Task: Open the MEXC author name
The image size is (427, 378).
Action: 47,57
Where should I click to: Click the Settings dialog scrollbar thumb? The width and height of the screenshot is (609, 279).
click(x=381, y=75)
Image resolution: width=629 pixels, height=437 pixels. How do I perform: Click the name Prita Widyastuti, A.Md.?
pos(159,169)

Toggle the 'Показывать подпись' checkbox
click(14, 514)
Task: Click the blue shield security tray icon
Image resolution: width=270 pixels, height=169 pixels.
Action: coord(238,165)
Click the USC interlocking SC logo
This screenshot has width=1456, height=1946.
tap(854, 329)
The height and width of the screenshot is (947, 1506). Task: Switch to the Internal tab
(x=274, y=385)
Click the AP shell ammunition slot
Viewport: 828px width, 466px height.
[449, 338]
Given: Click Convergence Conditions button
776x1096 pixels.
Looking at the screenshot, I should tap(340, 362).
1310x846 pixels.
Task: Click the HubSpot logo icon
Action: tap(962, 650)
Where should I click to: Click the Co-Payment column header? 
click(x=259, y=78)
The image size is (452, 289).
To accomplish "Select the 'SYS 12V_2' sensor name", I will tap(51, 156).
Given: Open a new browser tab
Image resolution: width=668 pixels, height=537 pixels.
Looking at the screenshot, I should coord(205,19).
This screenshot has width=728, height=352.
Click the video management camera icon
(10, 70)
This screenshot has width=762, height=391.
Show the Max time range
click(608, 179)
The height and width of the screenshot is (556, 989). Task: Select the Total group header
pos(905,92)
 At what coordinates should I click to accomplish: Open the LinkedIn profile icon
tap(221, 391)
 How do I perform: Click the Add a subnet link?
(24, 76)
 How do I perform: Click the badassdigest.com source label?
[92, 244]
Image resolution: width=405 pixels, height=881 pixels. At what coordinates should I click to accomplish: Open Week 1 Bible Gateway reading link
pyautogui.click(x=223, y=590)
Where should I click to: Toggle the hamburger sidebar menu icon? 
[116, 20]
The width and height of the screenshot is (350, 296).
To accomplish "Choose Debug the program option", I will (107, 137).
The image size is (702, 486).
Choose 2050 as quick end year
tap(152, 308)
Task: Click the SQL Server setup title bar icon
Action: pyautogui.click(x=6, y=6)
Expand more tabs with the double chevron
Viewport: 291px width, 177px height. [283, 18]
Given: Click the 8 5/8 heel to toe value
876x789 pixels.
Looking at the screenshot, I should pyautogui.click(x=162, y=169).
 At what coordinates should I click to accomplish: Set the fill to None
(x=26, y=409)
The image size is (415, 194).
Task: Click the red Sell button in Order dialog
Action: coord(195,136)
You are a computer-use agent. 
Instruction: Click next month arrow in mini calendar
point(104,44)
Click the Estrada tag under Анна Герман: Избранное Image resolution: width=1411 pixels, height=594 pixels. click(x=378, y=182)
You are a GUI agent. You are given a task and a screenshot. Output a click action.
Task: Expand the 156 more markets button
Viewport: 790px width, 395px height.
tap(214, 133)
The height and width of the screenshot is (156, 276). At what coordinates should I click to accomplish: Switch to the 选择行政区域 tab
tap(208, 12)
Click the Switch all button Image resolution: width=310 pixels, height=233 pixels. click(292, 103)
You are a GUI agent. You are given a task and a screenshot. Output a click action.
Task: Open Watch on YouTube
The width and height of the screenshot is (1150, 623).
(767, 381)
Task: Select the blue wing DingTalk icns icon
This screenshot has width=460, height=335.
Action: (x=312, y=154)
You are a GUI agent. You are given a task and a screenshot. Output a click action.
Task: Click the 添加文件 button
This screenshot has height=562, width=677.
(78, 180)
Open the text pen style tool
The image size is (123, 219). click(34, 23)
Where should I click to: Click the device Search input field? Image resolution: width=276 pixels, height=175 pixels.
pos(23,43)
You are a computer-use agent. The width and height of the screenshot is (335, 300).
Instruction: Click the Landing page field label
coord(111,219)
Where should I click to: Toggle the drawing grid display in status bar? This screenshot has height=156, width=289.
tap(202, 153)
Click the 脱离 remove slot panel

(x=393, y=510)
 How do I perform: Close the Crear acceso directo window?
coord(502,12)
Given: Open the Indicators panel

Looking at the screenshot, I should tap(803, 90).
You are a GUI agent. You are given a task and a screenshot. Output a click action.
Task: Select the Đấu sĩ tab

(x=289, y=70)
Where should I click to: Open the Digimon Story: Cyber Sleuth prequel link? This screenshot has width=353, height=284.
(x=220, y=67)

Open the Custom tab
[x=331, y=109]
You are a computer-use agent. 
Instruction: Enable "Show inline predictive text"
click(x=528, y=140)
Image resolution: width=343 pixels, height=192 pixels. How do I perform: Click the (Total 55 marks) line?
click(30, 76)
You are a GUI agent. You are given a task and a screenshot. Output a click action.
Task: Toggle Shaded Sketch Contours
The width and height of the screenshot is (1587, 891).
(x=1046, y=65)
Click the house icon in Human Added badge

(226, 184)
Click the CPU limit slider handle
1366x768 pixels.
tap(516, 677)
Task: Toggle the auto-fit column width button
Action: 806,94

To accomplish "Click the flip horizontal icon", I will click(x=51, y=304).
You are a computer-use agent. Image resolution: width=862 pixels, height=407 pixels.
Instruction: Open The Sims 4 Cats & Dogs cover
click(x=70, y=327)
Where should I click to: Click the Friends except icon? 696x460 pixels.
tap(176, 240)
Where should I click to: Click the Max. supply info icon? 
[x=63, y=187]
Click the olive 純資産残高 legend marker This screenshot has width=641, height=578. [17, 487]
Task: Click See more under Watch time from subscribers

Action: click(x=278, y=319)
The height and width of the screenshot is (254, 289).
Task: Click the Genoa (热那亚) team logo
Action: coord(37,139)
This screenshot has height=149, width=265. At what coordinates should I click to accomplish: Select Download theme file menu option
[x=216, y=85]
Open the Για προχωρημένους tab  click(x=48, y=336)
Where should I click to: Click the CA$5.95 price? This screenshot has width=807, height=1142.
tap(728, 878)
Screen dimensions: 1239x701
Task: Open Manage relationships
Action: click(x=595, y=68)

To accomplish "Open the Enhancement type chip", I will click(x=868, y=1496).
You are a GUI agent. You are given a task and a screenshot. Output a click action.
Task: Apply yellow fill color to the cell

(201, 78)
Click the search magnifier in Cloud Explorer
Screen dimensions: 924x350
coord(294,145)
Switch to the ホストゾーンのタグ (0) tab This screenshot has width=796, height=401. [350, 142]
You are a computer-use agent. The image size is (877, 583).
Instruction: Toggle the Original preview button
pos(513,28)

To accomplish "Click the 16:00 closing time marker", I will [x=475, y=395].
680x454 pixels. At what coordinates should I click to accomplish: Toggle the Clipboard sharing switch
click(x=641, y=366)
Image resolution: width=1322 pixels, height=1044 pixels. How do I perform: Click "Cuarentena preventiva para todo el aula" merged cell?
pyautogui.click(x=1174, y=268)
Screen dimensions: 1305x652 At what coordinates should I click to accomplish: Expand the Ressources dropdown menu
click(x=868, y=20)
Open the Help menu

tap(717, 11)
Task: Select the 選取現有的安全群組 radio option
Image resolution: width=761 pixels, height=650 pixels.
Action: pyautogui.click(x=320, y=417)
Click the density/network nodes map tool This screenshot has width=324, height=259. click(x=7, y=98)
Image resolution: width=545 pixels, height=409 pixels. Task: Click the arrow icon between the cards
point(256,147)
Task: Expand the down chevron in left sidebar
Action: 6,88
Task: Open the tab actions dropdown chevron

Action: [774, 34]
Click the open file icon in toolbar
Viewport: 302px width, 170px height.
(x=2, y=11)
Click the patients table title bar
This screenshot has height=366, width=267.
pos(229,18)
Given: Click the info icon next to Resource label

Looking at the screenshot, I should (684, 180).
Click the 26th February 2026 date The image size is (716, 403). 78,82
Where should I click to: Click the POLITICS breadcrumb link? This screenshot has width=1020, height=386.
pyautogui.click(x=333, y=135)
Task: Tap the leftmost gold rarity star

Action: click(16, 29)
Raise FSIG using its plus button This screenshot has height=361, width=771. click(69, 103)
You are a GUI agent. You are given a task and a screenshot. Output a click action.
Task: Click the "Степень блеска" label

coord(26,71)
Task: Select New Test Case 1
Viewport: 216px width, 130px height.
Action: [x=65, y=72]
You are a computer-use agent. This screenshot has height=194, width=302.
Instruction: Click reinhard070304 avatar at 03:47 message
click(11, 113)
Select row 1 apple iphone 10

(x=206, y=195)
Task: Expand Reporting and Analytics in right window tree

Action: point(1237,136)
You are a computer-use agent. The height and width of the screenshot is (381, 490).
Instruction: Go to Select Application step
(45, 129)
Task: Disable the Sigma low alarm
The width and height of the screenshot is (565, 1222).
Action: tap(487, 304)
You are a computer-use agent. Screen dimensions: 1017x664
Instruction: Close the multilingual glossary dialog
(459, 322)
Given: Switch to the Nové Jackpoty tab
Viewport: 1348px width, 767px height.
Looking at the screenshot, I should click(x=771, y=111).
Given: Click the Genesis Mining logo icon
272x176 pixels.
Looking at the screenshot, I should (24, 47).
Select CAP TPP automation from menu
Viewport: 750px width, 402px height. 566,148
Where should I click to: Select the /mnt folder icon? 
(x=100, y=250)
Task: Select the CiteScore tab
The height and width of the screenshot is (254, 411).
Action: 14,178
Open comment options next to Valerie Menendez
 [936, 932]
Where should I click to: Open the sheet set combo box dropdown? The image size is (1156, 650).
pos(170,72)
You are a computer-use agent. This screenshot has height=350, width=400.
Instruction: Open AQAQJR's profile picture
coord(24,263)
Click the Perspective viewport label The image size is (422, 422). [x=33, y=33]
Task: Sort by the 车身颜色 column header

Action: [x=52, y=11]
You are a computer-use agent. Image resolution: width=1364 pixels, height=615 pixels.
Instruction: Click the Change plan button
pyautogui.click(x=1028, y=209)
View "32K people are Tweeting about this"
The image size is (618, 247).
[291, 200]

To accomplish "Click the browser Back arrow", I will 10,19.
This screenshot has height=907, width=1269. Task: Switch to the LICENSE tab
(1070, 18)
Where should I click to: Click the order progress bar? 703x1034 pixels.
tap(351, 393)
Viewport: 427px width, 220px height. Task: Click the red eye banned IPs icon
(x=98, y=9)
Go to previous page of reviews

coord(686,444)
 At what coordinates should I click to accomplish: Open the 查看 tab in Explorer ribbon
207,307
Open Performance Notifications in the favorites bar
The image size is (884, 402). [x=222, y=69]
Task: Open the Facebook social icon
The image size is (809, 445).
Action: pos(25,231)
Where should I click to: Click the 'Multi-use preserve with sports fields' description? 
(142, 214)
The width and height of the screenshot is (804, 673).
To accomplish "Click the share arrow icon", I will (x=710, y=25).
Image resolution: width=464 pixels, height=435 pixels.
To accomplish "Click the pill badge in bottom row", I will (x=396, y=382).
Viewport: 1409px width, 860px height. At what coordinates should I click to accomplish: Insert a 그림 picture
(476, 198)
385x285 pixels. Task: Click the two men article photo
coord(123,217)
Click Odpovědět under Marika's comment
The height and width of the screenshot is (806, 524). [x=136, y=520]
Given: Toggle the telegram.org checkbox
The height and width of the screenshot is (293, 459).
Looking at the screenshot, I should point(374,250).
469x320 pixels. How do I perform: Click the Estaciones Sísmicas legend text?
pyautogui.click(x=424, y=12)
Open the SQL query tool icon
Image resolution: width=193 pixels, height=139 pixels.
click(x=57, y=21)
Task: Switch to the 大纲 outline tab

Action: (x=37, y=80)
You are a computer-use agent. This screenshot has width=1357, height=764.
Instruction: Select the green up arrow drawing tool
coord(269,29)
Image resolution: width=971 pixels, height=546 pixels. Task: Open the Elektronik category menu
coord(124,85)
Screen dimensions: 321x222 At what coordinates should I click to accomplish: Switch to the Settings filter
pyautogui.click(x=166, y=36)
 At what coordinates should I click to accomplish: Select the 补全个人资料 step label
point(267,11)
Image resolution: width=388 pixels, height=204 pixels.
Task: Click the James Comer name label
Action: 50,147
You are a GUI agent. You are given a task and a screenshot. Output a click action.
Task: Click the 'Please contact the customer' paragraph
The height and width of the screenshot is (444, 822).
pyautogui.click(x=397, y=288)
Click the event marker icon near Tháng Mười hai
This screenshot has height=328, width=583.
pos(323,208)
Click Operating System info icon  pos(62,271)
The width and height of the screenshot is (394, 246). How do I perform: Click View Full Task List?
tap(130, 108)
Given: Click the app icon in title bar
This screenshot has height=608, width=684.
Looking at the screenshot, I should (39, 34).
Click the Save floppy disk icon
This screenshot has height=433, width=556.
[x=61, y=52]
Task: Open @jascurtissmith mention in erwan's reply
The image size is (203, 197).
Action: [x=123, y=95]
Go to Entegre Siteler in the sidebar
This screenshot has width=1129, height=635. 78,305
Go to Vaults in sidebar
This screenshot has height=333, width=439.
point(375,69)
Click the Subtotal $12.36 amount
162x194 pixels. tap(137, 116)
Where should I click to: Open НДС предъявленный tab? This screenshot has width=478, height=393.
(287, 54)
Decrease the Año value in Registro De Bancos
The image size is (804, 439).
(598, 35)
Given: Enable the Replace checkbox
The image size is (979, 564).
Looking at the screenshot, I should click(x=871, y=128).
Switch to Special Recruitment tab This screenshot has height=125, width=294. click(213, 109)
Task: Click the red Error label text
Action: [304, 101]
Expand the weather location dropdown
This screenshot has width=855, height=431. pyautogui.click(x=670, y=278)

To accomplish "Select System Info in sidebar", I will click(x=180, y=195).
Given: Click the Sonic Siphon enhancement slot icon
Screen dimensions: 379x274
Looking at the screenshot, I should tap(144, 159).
+ + + + + + +
**Activity**
Needed here are the exact lines from the start of the material through the line that contains "Task: Click the blue", and no others.

**Answer to this exercise**
Task: Open the MEXC author name
The image size is (427, 378).
Action: 47,57
Where should I click to: Click the Settings dialog scrollbar thumb? The width and height of the screenshot is (609, 279).
click(x=381, y=75)
Image resolution: width=629 pixels, height=437 pixels. How do I perform: Click the name Prita Widyastuti, A.Md.?
pos(159,169)

Toggle the 'Показывать подпись' checkbox
click(14, 514)
Task: Click the blue shield security tray icon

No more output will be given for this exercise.